(Entries for locating words and elements)
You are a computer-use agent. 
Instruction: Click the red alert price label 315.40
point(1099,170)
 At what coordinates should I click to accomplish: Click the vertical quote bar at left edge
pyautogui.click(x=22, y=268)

**Aim:** Reproduce every line of the listing, requests included, scaling each coordinate value in the answers by 1.65 and rounding to the nearest whole number, with halves rounded up.

**Correct answer:**
You are a computer-use agent. 
Instruction: Click the red alert price label 315.40
point(1813,281)
 At what coordinates should I click to accomplish: Click the vertical quote bar at left edge
pyautogui.click(x=36, y=442)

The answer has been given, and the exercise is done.